Simon Coote Deputy Director of Advisory
Geopolitical tensions create significant increase in political risk losses up from 2017
Willis Towers Watson and Oxford Analytica launched their Annual Political Risk Survey Report outlining the increasing frequency and losses caused by political risk at the Global Horizons Conference on Thursday, September 20, 2018.
According to a survey from Willis Towers Watson and Oxford Analytica, increasing geopolitical concerns are causing a rise in political risk exposures with 55 percent of global organisations with revenues greater than $1 billion experiencing at least one political risk loss exceeding $100 million in value.
In addition, the survey revealed that the political risk implications of emerging market economic crises are increasing, reflecting the market reaction to a flare up in emerging markets – most notably in places like Turkey and Argentina.
In their annual Political Risk Survey, Willis Towers Watson and Oxford Analytica conducted interviews with senior executives of 40 leading global firms across different industry sectors to determine their response to ongoing global political volatility.
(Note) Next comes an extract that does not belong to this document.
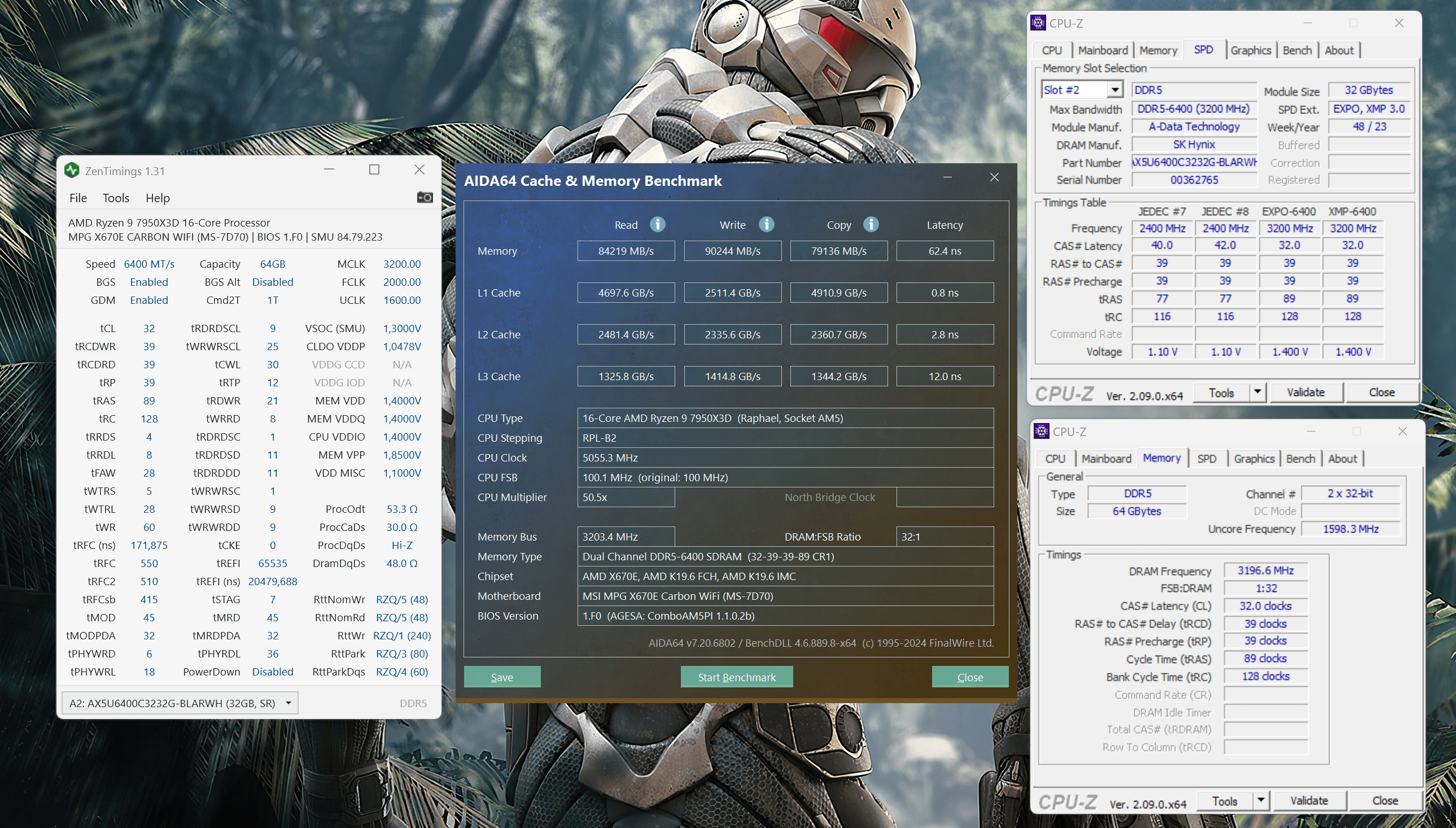Viewport: 1456px width, 828px height.
Task: Expand the ZenTimings A2 module selector dropdown
Action: (x=288, y=703)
It is clear from our findings that political risk has increased significantly, now becoming a reoccurring and material cost of doing business. If these levels remain elevated, the need to acknowledge these losses and disclose mitigation strategies will be crucial.Paul Davidson, Chairman and Chief Executive Officer, Willis Towers Watson Financial Solutions
Companies typically grew up managing cyclical economic risks, not political. However, with the recognition of rising losses to political risk, it can no longer be excluded from executive decision-making. To better mitigate political risk exposure, companies need to reframe how they operate. Political risk must become a requirement to do business, not simply regarded as an inevitable cost of operating in challenging environments.Simon Coote, Deputy Director of Advisory, Oxford Analytica
Following the 2017 survey, we have expanded our study to include a formal survey of 40 leading companies, backed by in-depth follow-up interviews with 10 of the participants. The majority were Forbes Global 500 companies. The firms represented a cross section of industries including food and beverages, oil and gas, mining, pharmaceuticals, real estate, automobiles, and utilities. The companies are mainly headquartered in North America, Europe and Japan and have extensive global operations, including in “risky” regions. This sample should not be seen as representative of companies worldwide, but rather of a leading group of firms that both face significant political risk exposure and invest significantly in political risk management.